## Try it
Could you give back exactly the lines below from the one with "960x800 pixels." through the one with "to the Status", without a single picture?

## The data
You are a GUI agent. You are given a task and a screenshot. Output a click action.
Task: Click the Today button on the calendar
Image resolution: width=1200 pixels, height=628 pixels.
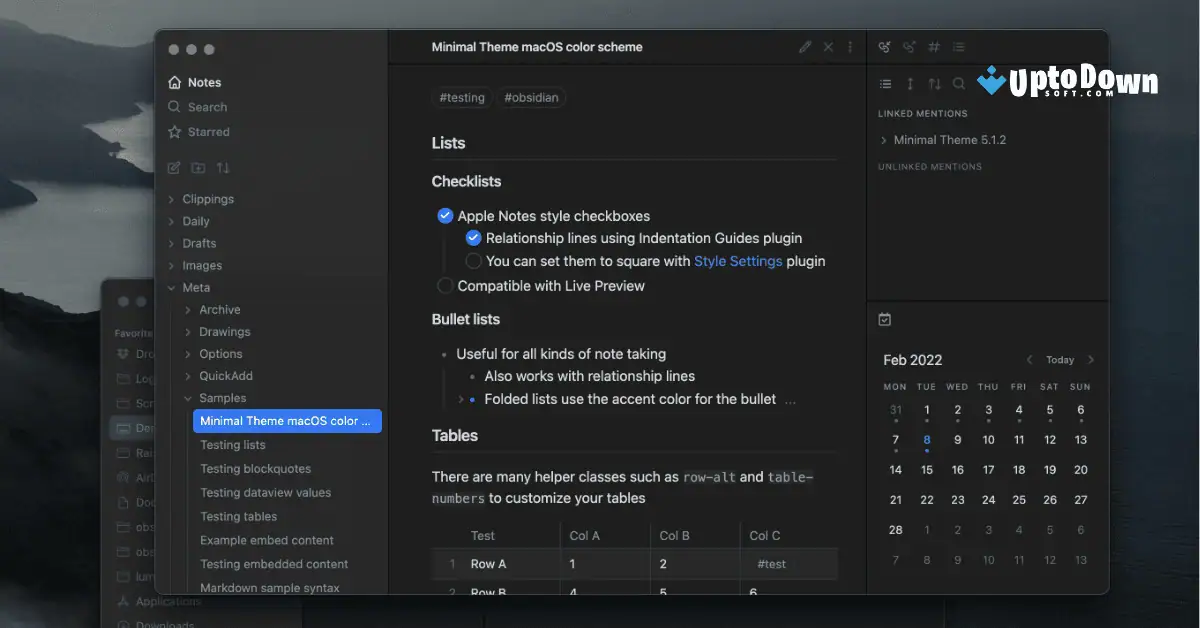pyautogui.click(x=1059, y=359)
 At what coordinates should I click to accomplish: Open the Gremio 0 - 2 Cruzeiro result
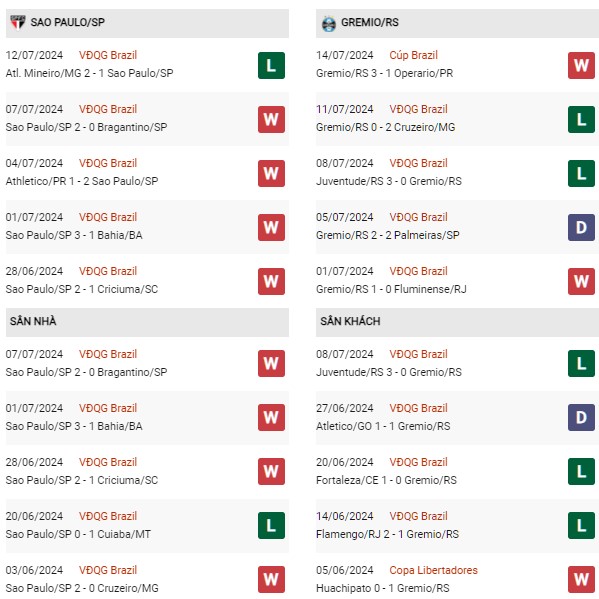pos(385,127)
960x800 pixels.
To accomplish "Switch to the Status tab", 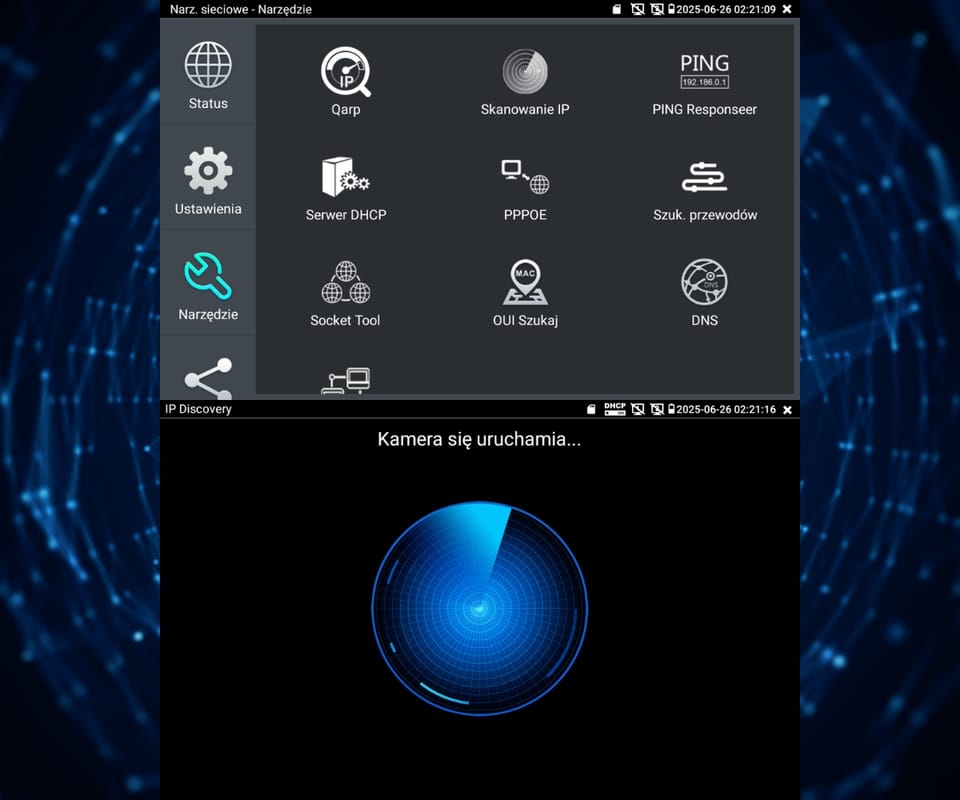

---

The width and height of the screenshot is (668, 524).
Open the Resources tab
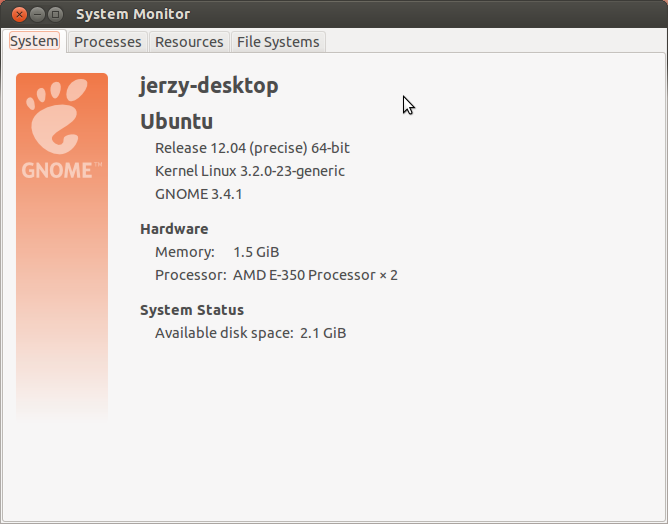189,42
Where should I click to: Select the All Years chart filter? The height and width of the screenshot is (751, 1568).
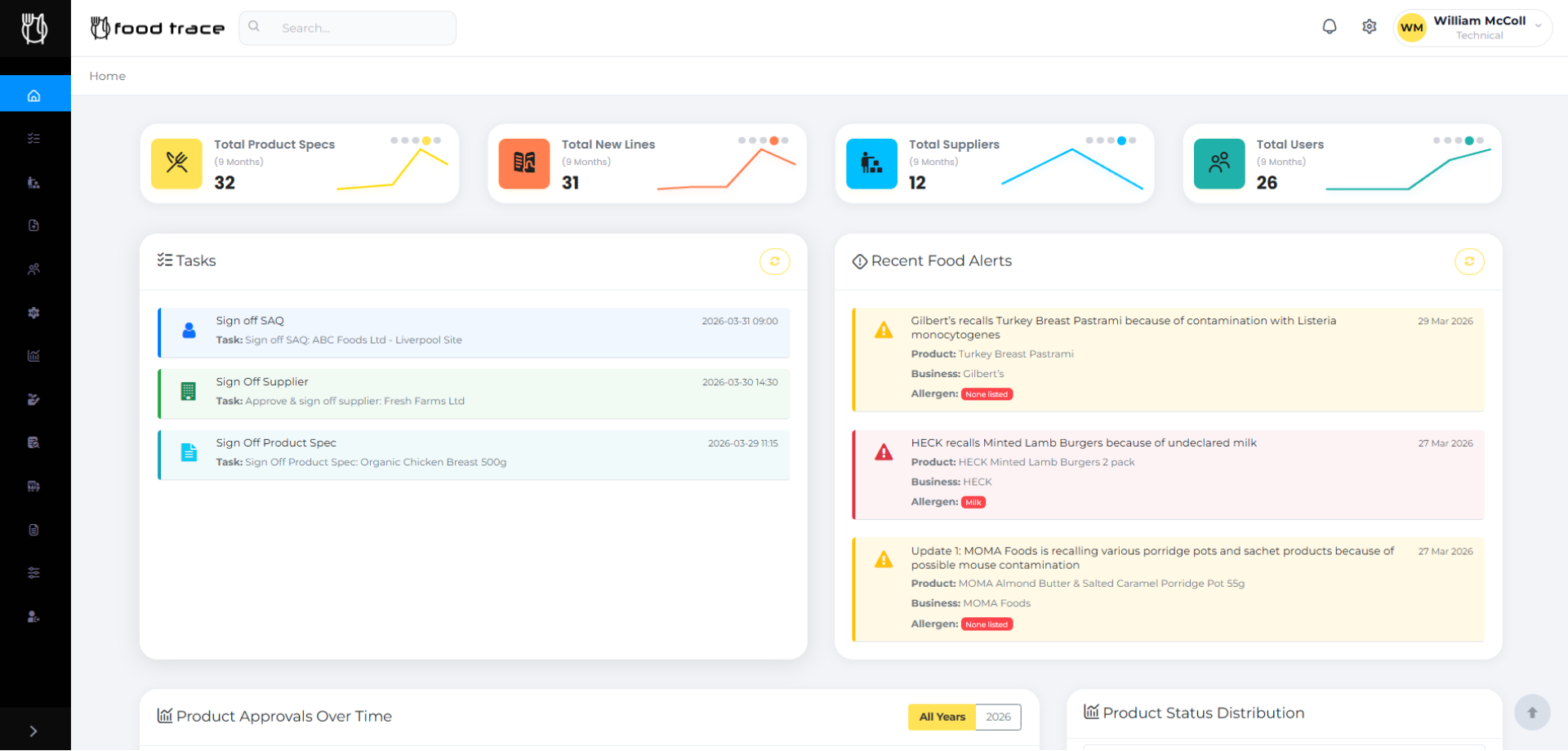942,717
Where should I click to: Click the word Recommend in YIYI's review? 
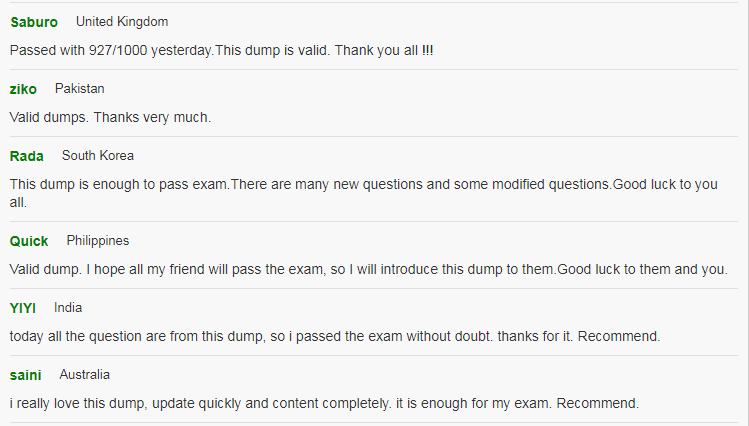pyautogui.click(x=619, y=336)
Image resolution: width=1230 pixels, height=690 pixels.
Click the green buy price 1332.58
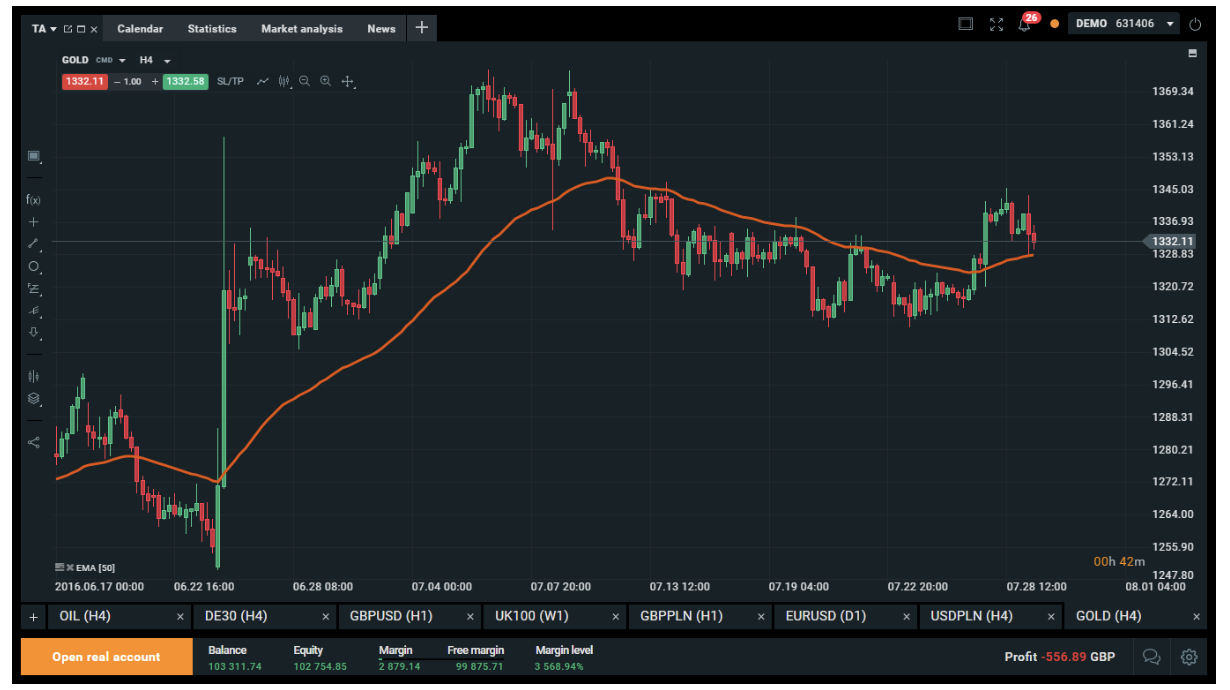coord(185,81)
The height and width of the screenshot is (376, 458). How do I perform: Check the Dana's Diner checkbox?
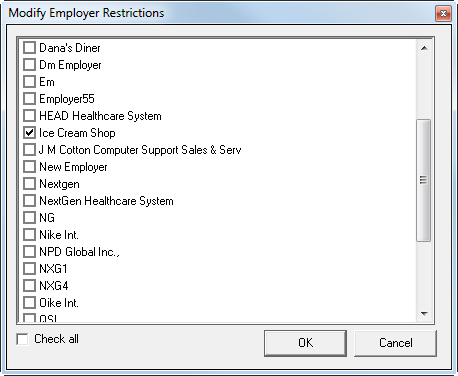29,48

## Result of this exercise
960x800 pixels.
To accomplish "Switch to the Status tab", 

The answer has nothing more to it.